[Exercise description]: Keeping each line intact, print the whole listing.

= = = = = = =

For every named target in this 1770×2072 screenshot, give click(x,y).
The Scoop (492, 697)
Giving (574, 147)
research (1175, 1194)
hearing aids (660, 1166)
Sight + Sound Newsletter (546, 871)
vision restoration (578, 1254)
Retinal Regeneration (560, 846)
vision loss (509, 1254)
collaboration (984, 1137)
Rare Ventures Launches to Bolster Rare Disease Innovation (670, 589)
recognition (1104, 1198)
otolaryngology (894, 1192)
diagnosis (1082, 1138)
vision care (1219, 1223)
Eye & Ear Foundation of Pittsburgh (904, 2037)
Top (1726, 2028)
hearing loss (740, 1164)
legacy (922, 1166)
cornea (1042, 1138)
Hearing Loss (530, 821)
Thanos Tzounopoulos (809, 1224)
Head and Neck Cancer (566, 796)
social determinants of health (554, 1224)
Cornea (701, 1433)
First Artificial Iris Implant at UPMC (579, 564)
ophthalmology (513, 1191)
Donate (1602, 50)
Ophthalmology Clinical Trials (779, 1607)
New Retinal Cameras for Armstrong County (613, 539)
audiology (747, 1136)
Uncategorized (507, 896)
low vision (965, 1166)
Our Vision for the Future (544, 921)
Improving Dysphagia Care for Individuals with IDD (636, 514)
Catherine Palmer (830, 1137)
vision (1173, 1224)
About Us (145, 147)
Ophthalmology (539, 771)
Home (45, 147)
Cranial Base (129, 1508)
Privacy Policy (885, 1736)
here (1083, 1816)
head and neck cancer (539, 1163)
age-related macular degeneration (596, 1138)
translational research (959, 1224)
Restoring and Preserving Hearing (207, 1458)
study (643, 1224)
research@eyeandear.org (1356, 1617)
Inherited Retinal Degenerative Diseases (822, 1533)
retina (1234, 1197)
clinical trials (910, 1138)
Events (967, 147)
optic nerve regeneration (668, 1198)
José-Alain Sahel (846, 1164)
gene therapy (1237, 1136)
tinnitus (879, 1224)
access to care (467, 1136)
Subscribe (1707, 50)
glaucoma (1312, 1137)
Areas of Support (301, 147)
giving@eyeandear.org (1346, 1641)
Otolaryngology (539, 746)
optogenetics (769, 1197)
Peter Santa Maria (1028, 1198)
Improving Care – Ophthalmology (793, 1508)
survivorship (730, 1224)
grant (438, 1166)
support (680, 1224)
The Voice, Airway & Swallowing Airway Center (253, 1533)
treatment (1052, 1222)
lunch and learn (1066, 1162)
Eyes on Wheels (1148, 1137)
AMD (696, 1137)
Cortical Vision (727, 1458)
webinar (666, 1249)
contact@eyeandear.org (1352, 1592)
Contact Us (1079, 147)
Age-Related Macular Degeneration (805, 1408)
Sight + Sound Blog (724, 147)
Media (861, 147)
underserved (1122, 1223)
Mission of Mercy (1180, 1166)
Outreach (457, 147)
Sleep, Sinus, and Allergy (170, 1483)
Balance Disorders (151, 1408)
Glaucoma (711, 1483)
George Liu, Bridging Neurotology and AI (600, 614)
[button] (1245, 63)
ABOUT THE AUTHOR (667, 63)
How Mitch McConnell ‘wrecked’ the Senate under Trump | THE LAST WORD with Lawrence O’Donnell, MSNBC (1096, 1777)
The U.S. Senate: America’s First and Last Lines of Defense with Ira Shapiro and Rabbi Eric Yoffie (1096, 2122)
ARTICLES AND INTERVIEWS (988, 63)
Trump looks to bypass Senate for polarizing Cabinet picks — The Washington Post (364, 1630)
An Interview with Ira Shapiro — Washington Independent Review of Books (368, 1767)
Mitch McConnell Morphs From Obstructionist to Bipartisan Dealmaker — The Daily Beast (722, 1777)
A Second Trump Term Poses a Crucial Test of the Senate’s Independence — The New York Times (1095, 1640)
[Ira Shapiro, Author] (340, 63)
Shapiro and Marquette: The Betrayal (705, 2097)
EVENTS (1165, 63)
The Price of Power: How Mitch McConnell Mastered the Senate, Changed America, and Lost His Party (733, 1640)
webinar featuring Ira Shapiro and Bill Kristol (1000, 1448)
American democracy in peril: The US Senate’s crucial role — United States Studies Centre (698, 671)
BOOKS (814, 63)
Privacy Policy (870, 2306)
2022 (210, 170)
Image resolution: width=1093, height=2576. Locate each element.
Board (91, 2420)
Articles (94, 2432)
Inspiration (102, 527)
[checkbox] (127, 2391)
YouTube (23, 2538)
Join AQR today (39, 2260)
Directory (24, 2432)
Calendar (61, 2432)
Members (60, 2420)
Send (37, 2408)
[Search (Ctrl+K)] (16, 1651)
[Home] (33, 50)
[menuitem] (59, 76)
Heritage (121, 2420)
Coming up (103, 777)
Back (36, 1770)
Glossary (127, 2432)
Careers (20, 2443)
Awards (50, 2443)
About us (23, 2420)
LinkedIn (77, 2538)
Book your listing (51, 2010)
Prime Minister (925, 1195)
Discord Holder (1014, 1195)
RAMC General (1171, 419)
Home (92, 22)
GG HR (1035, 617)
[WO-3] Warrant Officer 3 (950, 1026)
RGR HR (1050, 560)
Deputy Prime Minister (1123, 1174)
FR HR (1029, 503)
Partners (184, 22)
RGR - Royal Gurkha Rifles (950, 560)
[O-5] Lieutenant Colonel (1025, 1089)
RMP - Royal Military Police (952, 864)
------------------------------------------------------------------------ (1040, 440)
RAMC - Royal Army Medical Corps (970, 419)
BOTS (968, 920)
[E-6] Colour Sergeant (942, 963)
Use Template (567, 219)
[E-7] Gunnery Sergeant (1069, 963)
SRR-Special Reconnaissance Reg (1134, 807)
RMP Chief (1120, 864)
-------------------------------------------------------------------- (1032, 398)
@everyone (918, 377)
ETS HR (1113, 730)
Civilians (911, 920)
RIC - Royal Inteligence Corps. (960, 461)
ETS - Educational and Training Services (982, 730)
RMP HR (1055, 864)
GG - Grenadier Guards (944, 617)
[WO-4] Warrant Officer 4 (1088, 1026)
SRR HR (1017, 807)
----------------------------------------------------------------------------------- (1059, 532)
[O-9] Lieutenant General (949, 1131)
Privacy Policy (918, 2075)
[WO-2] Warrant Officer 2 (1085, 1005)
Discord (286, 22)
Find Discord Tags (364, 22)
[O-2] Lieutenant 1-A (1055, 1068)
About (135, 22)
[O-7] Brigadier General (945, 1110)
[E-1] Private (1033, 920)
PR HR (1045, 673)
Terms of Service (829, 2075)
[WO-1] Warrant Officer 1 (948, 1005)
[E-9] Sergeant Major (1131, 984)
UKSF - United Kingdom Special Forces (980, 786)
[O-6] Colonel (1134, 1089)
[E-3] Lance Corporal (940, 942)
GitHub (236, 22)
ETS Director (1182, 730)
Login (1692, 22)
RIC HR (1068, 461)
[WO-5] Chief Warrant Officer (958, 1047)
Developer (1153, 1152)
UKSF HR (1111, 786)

= = = = = = =

[Task result]:
For every named target in this 1770×2072 screenshot, give click(x,y).
The Scoop (492, 697)
Giving (574, 147)
research (1175, 1194)
hearing aids (660, 1166)
Sight + Sound Newsletter (546, 871)
vision restoration (578, 1254)
Retinal Regeneration (560, 846)
vision loss (509, 1254)
collaboration (984, 1137)
Rare Ventures Launches to Bolster Rare Disease Innovation (670, 589)
recognition (1104, 1198)
otolaryngology (894, 1192)
diagnosis (1082, 1138)
vision care (1219, 1223)
Eye & Ear Foundation of Pittsburgh (904, 2037)
Top (1726, 2028)
hearing loss (740, 1164)
legacy (922, 1166)
cornea (1042, 1138)
Hearing Loss (530, 821)
Thanos Tzounopoulos (809, 1224)
Head and Neck Cancer (566, 796)
social determinants of health (554, 1224)
Cornea (701, 1433)
First Artificial Iris Implant at UPMC (579, 564)
ophthalmology (513, 1191)
Donate (1602, 50)
Ophthalmology Clinical Trials (779, 1607)
New Retinal Cameras for Armstrong County (613, 539)
audiology (747, 1136)
Uncategorized (507, 896)
low vision (965, 1166)
Our Vision for the Future (544, 921)
Improving Dysphagia Care for Individuals with IDD (636, 514)
Catherine Palmer (830, 1137)
vision (1173, 1224)
About Us (145, 147)
Ophthalmology (539, 771)
Home (45, 147)
Cranial Base (129, 1508)
Privacy Policy (885, 1736)
here (1083, 1816)
head and neck cancer (539, 1163)
age-related macular degeneration (596, 1138)
translational research (959, 1224)
Restoring and Preserving Hearing (207, 1458)
study (643, 1224)
research@eyeandear.org (1356, 1617)
Inherited Retinal Degenerative Diseases (822, 1533)
retina (1234, 1197)
clinical trials (910, 1138)
Events (967, 147)
optic nerve regeneration (668, 1198)
José-Alain Sahel (846, 1164)
gene therapy (1237, 1136)
tinnitus (879, 1224)
access to care (467, 1136)
Subscribe (1707, 50)
glaucoma (1312, 1137)
Areas of Support (301, 147)
giving@eyeandear.org (1346, 1641)
Otolaryngology (539, 746)
optogenetics (769, 1197)
Peter Santa Maria (1028, 1198)
Improving Care – Ophthalmology (793, 1508)
survivorship (730, 1224)
grant (438, 1166)
support (680, 1224)
The Voice, Airway & Swallowing Airway Center (253, 1533)
treatment (1052, 1222)
lunch and learn (1066, 1162)
Eyes on Wheels (1148, 1137)
AMD (696, 1137)
Cortical Vision (727, 1458)
webinar (666, 1249)
contact@eyeandear.org (1352, 1592)
Contact Us (1079, 147)
Age-Related Macular Degeneration (805, 1408)
Sight + Sound Blog (724, 147)
Media (861, 147)
underserved (1122, 1223)
Mission of Mercy (1180, 1166)
Outreach (457, 147)
Sleep, Sinus, and Allergy (170, 1483)
Balance Disorders (151, 1408)
Glaucoma (711, 1483)
George Liu, Bridging Neurotology and AI (600, 614)
[button] (1245, 63)
ABOUT THE AUTHOR (667, 63)
How Mitch McConnell ‘wrecked’ the Senate under Trump | THE LAST WORD with Lawrence O’Donnell, MSNBC (1096, 1777)
The U.S. Senate: America’s First and Last Lines of Defense with Ira Shapiro and Rabbi Eric Yoffie (1096, 2122)
ARTICLES AND INTERVIEWS (988, 63)
Trump looks to bypass Senate for polarizing Cabinet picks — The Washington Post (364, 1630)
An Interview with Ira Shapiro — Washington Independent Review of Books (368, 1767)
Mitch McConnell Morphs From Obstructionist to Bipartisan Dealmaker — The Daily Beast (722, 1777)
A Second Trump Term Poses a Crucial Test of the Senate’s Independence — The New York Times (1095, 1640)
[Ira Shapiro, Author] (340, 63)
Shapiro and Marquette: The Betrayal (705, 2097)
EVENTS (1165, 63)
The Price of Power: How Mitch McConnell Mastered the Senate, Changed America, and Lost His Party (733, 1640)
webinar featuring Ira Shapiro and Bill Kristol (1000, 1448)
American democracy in peril: The US Senate’s crucial role — United States Studies Centre (698, 671)
BOOKS (814, 63)
Privacy Policy (870, 2306)
2022 (210, 170)
Image resolution: width=1093, height=2576. Locate each element.
Board (91, 2420)
Articles (94, 2432)
Inspiration (102, 527)
[checkbox] (127, 2391)
YouTube (23, 2538)
Join AQR today (39, 2260)
Directory (24, 2432)
Calendar (61, 2432)
Members (60, 2420)
Send (37, 2408)
[Search (Ctrl+K)] (16, 1651)
[Home] (33, 50)
[menuitem] (59, 76)
Heritage (121, 2420)
Coming up (103, 777)
Back (36, 1770)
Glossary (127, 2432)
Careers (20, 2443)
Awards (50, 2443)
About us (23, 2420)
LinkedIn (77, 2538)
Book your listing (51, 2010)
Prime Minister (925, 1195)
Discord Holder (1014, 1195)
RAMC General (1171, 419)
Home (92, 22)
GG HR (1035, 617)
[WO-3] Warrant Officer 3 (950, 1026)
RGR HR (1050, 560)
Deputy Prime Minister (1123, 1174)
FR HR (1029, 503)
Partners (184, 22)
RGR - Royal Gurkha Rifles (950, 560)
[O-5] Lieutenant Colonel (1025, 1089)
RMP - Royal Military Police (952, 864)
------------------------------------------------------------------------ (1040, 440)
RAMC - Royal Army Medical Corps (970, 419)
BOTS (968, 920)
[E-6] Colour Sergeant (942, 963)
Use Template (567, 219)
[E-7] Gunnery Sergeant (1069, 963)
SRR-Special Reconnaissance Reg (1134, 807)
RMP Chief (1120, 864)
-------------------------------------------------------------------- (1032, 398)
@everyone (918, 377)
ETS HR (1113, 730)
Civilians (911, 920)
RIC - Royal Inteligence Corps. (960, 461)
ETS - Educational and Training Services (982, 730)
RMP HR (1055, 864)
GG - Grenadier Guards (944, 617)
[WO-4] Warrant Officer 4 (1088, 1026)
SRR HR (1017, 807)
----------------------------------------------------------------------------------- (1059, 532)
[O-9] Lieutenant General (949, 1131)
Privacy Policy (918, 2075)
[WO-2] Warrant Officer 2 (1085, 1005)
Discord (286, 22)
Find Discord Tags (364, 22)
[O-2] Lieutenant 1-A (1055, 1068)
About (135, 22)
[O-7] Brigadier General (945, 1110)
[E-1] Private (1033, 920)
PR HR (1045, 673)
Terms of Service (829, 2075)
[WO-1] Warrant Officer 1 (948, 1005)
[E-9] Sergeant Major (1131, 984)
UKSF - United Kingdom Special Forces (980, 786)
[O-6] Colonel (1134, 1089)
[E-3] Lance Corporal (940, 942)
GitHub (236, 22)
ETS Director (1182, 730)
Login (1692, 22)
RIC HR (1068, 461)
[WO-5] Chief Warrant Officer (958, 1047)
Developer (1153, 1152)
UKSF HR (1111, 786)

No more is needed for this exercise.